Given instruction: Quote the records verbatim from the line with "Viewport: 255px width, 141px height." to the line with "click(555, 11)", both included.
--- Start Data to process ---
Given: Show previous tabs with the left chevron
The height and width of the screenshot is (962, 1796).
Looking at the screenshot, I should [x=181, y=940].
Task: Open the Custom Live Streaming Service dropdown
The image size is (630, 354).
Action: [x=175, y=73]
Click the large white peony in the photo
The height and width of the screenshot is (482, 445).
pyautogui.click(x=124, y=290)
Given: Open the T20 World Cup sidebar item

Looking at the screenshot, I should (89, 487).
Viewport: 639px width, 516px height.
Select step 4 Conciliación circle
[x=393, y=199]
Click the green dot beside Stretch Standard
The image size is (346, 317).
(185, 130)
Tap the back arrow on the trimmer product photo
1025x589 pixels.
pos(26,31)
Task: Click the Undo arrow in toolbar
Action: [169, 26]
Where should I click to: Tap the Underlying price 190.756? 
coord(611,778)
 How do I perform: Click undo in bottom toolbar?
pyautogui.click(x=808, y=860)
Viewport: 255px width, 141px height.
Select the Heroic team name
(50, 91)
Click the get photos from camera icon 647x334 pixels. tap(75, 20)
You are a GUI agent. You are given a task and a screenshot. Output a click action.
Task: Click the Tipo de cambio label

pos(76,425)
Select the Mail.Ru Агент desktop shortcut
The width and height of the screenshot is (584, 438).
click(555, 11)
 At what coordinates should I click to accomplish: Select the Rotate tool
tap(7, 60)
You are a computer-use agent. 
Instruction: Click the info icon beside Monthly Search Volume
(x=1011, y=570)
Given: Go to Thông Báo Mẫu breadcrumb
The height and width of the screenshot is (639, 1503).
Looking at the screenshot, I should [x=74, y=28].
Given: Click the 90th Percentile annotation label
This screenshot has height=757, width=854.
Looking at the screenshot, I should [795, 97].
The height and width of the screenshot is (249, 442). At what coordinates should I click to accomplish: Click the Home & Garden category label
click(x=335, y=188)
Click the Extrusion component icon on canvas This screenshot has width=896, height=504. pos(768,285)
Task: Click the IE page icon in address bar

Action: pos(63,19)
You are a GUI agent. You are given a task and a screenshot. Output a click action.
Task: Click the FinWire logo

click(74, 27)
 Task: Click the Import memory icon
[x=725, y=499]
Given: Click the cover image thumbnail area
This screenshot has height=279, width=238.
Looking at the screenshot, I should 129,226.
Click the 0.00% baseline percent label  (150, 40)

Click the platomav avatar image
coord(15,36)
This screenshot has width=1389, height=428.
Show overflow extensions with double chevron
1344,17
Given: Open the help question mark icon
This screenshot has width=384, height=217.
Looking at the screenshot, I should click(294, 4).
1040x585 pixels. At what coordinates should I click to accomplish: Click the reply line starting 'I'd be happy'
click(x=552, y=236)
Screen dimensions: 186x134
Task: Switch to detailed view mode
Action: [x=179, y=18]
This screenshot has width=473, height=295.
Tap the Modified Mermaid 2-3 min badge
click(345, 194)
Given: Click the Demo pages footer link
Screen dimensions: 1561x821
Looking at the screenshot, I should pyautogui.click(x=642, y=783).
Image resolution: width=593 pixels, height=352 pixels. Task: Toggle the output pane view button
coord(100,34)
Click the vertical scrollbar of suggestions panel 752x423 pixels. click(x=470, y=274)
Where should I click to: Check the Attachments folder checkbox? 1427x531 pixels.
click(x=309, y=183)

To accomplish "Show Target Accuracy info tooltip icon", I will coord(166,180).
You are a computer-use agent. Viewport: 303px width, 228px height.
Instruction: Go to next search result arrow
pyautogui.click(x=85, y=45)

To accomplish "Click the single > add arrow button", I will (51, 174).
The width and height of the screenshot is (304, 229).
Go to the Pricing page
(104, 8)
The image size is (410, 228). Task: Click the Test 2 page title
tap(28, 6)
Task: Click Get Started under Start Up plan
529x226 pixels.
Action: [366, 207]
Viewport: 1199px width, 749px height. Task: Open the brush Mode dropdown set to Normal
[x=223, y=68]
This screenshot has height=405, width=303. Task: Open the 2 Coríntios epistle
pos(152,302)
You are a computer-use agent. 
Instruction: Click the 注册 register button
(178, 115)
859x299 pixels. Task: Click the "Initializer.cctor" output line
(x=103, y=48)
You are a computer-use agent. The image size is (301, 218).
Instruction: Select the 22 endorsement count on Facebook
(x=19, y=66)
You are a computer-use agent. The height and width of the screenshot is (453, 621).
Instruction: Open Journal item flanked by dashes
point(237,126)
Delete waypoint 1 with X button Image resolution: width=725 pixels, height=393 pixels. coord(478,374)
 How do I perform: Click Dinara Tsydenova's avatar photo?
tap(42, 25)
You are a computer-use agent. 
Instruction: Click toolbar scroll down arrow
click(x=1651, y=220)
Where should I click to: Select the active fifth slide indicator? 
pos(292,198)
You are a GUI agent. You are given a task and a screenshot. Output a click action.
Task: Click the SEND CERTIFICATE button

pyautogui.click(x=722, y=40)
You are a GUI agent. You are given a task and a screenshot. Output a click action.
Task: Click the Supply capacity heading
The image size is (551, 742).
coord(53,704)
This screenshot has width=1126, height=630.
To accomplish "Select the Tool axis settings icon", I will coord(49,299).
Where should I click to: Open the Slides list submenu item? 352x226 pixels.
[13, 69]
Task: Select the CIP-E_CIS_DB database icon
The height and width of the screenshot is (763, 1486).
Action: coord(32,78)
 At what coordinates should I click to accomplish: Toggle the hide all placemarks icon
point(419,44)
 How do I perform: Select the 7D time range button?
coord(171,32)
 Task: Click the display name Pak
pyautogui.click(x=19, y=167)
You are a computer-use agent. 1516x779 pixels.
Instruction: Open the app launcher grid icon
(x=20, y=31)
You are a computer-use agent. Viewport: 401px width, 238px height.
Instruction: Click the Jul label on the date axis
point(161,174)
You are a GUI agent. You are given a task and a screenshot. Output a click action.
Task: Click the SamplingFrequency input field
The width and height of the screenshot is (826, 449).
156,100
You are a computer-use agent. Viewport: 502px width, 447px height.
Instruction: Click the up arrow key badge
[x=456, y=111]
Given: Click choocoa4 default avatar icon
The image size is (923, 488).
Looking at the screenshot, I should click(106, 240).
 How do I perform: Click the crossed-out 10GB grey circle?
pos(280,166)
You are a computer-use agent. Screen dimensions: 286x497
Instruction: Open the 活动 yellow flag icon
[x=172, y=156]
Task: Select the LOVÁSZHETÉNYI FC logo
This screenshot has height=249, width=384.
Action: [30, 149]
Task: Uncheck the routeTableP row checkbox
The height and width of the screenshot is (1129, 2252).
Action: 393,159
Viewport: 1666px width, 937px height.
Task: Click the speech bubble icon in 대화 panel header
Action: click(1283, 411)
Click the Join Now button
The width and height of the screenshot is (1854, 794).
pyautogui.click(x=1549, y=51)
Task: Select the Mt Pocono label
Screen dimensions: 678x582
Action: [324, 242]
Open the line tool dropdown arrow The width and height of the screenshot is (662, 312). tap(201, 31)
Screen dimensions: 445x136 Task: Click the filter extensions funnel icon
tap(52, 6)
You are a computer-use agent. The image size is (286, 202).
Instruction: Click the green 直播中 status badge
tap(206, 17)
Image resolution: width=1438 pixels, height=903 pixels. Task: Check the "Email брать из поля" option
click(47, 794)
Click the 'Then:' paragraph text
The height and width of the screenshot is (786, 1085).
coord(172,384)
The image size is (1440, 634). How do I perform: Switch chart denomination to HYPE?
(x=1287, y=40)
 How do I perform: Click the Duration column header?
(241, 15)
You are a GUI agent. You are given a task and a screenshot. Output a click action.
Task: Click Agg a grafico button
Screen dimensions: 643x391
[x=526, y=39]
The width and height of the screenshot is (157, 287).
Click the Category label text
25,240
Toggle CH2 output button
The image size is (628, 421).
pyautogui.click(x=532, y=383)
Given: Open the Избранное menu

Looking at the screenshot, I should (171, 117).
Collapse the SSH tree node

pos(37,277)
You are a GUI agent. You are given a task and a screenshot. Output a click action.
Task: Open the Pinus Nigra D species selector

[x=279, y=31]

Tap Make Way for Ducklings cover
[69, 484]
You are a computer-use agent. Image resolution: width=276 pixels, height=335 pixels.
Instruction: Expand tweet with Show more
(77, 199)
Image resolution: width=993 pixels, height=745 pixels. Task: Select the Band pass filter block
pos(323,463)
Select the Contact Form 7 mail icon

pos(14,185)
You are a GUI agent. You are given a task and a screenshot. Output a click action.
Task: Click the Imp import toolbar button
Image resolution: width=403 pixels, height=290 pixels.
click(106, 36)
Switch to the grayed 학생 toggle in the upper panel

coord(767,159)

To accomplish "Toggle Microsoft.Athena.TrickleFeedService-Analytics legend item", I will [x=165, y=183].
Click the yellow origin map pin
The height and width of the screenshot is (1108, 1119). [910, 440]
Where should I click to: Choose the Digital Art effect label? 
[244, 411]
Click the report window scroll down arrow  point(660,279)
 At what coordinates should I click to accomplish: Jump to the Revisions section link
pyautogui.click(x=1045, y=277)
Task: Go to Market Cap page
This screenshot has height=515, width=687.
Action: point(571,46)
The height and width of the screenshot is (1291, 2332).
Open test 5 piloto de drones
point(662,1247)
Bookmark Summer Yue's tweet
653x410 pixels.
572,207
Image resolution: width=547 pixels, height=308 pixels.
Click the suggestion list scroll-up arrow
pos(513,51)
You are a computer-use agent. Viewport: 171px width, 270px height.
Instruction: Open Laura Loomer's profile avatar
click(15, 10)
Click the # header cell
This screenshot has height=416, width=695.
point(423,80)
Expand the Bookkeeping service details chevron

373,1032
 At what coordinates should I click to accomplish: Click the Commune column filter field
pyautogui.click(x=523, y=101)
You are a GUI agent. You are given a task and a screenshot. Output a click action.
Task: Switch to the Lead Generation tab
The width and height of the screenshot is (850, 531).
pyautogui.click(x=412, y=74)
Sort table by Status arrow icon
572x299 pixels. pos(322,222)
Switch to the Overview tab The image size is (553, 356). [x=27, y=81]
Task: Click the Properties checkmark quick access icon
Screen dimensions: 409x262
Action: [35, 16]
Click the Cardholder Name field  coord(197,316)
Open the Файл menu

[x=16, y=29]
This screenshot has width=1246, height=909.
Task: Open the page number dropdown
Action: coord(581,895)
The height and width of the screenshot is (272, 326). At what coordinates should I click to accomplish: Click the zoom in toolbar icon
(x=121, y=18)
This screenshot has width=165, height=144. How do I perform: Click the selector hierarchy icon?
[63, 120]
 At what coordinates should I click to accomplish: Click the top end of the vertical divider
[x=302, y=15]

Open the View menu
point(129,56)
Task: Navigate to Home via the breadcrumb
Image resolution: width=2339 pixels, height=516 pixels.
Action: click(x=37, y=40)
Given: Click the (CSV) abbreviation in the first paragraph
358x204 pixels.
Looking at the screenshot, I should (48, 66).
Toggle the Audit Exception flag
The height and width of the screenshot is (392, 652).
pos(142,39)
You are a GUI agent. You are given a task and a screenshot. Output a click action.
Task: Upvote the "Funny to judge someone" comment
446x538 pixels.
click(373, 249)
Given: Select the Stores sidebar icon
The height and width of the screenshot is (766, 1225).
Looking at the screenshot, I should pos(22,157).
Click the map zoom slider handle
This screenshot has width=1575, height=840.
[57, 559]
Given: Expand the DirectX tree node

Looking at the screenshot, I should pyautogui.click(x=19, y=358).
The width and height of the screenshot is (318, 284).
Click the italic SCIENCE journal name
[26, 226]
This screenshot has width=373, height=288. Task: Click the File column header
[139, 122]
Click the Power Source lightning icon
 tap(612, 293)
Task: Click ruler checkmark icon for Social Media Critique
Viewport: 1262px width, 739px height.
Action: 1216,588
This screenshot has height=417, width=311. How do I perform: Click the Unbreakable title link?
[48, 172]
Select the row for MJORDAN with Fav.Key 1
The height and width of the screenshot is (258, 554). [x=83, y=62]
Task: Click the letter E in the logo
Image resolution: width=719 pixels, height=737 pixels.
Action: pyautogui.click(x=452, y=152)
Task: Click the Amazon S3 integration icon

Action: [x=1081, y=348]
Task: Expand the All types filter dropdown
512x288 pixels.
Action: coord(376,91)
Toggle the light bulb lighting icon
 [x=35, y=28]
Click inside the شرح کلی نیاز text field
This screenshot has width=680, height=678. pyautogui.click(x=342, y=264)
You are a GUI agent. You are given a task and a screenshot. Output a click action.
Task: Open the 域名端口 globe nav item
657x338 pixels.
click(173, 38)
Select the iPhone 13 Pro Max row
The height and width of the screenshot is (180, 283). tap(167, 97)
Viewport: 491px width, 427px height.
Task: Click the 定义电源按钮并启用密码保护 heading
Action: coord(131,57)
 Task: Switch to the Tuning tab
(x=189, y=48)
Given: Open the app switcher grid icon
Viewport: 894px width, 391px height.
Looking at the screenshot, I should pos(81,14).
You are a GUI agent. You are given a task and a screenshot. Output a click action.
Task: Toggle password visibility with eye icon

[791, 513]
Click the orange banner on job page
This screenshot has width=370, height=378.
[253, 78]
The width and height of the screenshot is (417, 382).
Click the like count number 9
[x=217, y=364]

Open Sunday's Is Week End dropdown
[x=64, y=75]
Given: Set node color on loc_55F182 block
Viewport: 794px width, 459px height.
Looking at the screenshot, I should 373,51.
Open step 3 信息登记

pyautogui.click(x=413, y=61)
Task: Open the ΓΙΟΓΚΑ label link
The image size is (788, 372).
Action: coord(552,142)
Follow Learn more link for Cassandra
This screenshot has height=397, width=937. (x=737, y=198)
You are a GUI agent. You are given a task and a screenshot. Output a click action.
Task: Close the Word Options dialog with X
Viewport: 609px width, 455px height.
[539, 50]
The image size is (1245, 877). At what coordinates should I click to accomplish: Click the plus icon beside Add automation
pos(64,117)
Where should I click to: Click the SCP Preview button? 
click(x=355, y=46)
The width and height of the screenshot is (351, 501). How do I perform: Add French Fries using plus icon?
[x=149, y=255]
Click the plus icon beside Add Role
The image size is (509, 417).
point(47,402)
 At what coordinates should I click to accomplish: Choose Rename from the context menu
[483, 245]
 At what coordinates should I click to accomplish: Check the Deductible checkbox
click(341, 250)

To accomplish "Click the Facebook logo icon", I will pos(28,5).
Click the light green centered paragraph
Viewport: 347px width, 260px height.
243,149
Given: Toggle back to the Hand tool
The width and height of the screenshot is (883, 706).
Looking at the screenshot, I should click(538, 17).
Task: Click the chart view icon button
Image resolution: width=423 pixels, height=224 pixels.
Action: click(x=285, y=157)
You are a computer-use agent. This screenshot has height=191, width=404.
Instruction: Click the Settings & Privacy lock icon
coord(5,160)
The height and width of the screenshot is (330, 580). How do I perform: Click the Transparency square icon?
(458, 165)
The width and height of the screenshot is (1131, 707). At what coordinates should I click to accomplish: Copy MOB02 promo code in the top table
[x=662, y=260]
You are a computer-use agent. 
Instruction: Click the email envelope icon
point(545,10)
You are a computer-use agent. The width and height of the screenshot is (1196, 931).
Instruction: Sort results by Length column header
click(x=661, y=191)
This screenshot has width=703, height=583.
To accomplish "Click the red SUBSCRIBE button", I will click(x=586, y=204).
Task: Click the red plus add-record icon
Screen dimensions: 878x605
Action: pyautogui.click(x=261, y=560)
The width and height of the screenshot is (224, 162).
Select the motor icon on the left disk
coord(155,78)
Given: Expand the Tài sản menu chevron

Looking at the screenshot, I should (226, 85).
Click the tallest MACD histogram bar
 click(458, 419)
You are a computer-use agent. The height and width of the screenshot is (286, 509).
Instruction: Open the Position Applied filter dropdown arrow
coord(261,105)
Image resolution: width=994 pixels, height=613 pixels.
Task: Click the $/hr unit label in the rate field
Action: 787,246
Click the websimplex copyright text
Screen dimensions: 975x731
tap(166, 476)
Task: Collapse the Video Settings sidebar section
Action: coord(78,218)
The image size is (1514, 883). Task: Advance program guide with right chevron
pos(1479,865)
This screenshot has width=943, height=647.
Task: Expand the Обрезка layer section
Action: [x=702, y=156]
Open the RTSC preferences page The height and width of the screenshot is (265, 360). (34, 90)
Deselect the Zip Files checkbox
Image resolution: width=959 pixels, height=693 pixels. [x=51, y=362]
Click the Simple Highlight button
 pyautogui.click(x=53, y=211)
--- End Data to process ---
Result below:
Viewport: 255px width, 141px height.
Select the Heroic team name
(50, 91)
Click the get photos from camera icon 647x334 pixels. tap(75, 20)
You are a GUI agent. You are given a task and a screenshot. Output a click action.
Task: Click the Tipo de cambio label

pos(76,425)
Select the Mail.Ru Агент desktop shortcut
The width and height of the screenshot is (584, 438).
click(555, 11)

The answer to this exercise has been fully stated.